Your goal — Working from the records beneath this line, reproduce each one exactly.

[Stored data entries]
<<<<

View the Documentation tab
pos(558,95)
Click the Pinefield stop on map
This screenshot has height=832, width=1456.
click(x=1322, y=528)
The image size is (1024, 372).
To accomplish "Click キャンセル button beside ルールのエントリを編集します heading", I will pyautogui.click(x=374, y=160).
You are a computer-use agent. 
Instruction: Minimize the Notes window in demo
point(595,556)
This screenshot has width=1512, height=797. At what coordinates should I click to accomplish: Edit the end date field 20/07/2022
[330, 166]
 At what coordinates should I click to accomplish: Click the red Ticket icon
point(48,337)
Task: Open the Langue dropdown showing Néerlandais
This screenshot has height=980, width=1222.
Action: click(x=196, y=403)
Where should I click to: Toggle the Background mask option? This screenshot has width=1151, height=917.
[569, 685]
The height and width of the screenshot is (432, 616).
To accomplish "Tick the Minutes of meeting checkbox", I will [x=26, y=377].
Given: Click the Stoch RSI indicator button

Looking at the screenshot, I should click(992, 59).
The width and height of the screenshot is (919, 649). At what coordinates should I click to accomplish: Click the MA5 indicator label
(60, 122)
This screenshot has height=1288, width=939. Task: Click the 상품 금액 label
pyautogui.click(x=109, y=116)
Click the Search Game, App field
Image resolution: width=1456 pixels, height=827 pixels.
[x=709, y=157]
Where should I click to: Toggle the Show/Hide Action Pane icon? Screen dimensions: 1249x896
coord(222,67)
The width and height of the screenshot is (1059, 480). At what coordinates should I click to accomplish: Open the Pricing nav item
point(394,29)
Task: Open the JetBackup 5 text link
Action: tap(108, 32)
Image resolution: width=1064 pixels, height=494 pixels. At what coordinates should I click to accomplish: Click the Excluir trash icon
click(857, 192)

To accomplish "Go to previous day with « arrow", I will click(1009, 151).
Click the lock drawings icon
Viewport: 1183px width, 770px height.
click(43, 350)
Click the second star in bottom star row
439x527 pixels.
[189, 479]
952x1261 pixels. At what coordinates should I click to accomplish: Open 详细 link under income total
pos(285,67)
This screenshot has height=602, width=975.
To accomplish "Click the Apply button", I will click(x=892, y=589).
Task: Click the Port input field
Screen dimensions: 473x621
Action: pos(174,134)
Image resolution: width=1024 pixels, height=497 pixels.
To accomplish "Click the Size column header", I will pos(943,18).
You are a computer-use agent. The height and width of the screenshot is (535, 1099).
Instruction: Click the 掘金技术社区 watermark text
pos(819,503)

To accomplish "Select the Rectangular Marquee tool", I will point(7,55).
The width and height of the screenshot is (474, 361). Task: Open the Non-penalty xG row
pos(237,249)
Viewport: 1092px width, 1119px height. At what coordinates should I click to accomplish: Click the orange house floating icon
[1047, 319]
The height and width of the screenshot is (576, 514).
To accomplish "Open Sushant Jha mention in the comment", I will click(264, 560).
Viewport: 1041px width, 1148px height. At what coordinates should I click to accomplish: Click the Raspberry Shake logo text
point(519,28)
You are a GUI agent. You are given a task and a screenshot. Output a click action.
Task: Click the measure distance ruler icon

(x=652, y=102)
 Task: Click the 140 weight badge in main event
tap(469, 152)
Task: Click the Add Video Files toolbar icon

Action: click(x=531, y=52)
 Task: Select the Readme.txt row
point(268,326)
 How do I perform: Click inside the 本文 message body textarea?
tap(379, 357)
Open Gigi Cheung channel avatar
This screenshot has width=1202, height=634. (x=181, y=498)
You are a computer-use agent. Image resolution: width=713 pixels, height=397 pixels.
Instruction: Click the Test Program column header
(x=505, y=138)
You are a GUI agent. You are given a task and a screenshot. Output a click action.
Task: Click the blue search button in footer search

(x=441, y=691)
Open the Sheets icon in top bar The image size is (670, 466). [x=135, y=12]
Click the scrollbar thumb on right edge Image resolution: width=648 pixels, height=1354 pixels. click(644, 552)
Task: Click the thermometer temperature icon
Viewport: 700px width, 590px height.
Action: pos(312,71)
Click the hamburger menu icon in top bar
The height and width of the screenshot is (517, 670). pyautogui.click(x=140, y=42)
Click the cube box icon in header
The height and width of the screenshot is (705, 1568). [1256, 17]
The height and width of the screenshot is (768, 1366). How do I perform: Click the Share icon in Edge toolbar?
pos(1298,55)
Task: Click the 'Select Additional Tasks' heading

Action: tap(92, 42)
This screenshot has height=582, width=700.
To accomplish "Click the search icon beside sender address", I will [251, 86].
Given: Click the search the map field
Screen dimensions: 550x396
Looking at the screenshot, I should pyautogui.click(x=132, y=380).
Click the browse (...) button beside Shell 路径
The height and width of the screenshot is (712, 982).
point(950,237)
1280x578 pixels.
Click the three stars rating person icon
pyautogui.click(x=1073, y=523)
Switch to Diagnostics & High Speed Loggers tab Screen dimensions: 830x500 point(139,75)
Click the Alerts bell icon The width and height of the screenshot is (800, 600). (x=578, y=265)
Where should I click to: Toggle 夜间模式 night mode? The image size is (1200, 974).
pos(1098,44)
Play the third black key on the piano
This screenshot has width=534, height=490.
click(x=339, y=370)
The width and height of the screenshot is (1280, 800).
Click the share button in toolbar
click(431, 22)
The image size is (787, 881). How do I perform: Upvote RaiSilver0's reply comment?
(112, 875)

>>>>

Response for this exercise —
View the Documentation tab
pos(558,95)
Click the Pinefield stop on map
This screenshot has height=832, width=1456.
click(x=1322, y=528)
The image size is (1024, 372).
To accomplish "Click キャンセル button beside ルールのエントリを編集します heading", I will pyautogui.click(x=374, y=160).
You are a computer-use agent. 
Instruction: Minimize the Notes window in demo
point(595,556)
This screenshot has width=1512, height=797. At what coordinates should I click to accomplish: Edit the end date field 20/07/2022
[330, 166]
 At what coordinates should I click to accomplish: Click the red Ticket icon
point(48,337)
Task: Open the Langue dropdown showing Néerlandais
This screenshot has height=980, width=1222.
Action: click(x=196, y=403)
Where should I click to: Toggle the Background mask option? This screenshot has width=1151, height=917.
[569, 685]
The height and width of the screenshot is (432, 616).
To accomplish "Tick the Minutes of meeting checkbox", I will [x=26, y=377].
Given: Click the Stoch RSI indicator button

Looking at the screenshot, I should click(992, 59).
The width and height of the screenshot is (919, 649). At what coordinates should I click to accomplish: Click the MA5 indicator label
(60, 122)
This screenshot has height=1288, width=939. Task: Click the 상품 금액 label
pyautogui.click(x=109, y=116)
Click the Search Game, App field
Image resolution: width=1456 pixels, height=827 pixels.
[x=709, y=157]
Where should I click to: Toggle the Show/Hide Action Pane icon? Screen dimensions: 1249x896
coord(222,67)
The width and height of the screenshot is (1059, 480). At what coordinates should I click to accomplish: Open the Pricing nav item
point(394,29)
Task: Open the JetBackup 5 text link
Action: tap(108, 32)
Image resolution: width=1064 pixels, height=494 pixels. At what coordinates should I click to accomplish: Click the Excluir trash icon
click(857, 192)

To accomplish "Go to previous day with « arrow", I will click(1009, 151).
Click the lock drawings icon
Viewport: 1183px width, 770px height.
click(43, 350)
Click the second star in bottom star row
439x527 pixels.
[189, 479]
952x1261 pixels. At what coordinates should I click to accomplish: Open 详细 link under income total
pos(285,67)
This screenshot has height=602, width=975.
To accomplish "Click the Apply button", I will click(x=892, y=589).
Task: Click the Port input field
Screen dimensions: 473x621
Action: pos(174,134)
Image resolution: width=1024 pixels, height=497 pixels.
To accomplish "Click the Size column header", I will pos(943,18).
You are a computer-use agent. The height and width of the screenshot is (535, 1099).
Instruction: Click the 掘金技术社区 watermark text
pos(819,503)

To accomplish "Select the Rectangular Marquee tool", I will point(7,55).
The width and height of the screenshot is (474, 361). Task: Open the Non-penalty xG row
pos(237,249)
Viewport: 1092px width, 1119px height. At what coordinates should I click to accomplish: Click the orange house floating icon
[1047, 319]
The height and width of the screenshot is (576, 514).
To accomplish "Open Sushant Jha mention in the comment", I will click(264, 560).
Viewport: 1041px width, 1148px height. At what coordinates should I click to accomplish: Click the Raspberry Shake logo text
point(519,28)
You are a GUI agent. You are given a task and a screenshot. Output a click action.
Task: Click the measure distance ruler icon

(x=652, y=102)
 Task: Click the 140 weight badge in main event
tap(469, 152)
Task: Click the Add Video Files toolbar icon

Action: click(x=531, y=52)
 Task: Select the Readme.txt row
point(268,326)
 How do I perform: Click inside the 本文 message body textarea?
tap(379, 357)
Open Gigi Cheung channel avatar
This screenshot has width=1202, height=634. (x=181, y=498)
You are a computer-use agent. Image resolution: width=713 pixels, height=397 pixels.
Instruction: Click the Test Program column header
(x=505, y=138)
You are a GUI agent. You are given a task and a screenshot. Output a click action.
Task: Click the blue search button in footer search

(x=441, y=691)
Open the Sheets icon in top bar The image size is (670, 466). [x=135, y=12]
Click the scrollbar thumb on right edge Image resolution: width=648 pixels, height=1354 pixels. click(644, 552)
Task: Click the thermometer temperature icon
Viewport: 700px width, 590px height.
Action: pos(312,71)
Click the hamburger menu icon in top bar
The height and width of the screenshot is (517, 670). pyautogui.click(x=140, y=42)
Click the cube box icon in header
The height and width of the screenshot is (705, 1568). [1256, 17]
The height and width of the screenshot is (768, 1366). How do I perform: Click the Share icon in Edge toolbar?
pos(1298,55)
Task: Click the 'Select Additional Tasks' heading

Action: tap(92, 42)
This screenshot has height=582, width=700.
To accomplish "Click the search icon beside sender address", I will [251, 86].
Given: Click the search the map field
Screen dimensions: 550x396
Looking at the screenshot, I should pyautogui.click(x=132, y=380).
Click the browse (...) button beside Shell 路径
The height and width of the screenshot is (712, 982).
point(950,237)
1280x578 pixels.
Click the three stars rating person icon
pyautogui.click(x=1073, y=523)
Switch to Diagnostics & High Speed Loggers tab Screen dimensions: 830x500 point(139,75)
Click the Alerts bell icon The width and height of the screenshot is (800, 600). (x=578, y=265)
Where should I click to: Toggle 夜间模式 night mode? The image size is (1200, 974).
pos(1098,44)
Play the third black key on the piano
This screenshot has width=534, height=490.
click(x=339, y=370)
The width and height of the screenshot is (1280, 800).
Click the share button in toolbar
click(431, 22)
The image size is (787, 881). How do I perform: Upvote RaiSilver0's reply comment?
(112, 875)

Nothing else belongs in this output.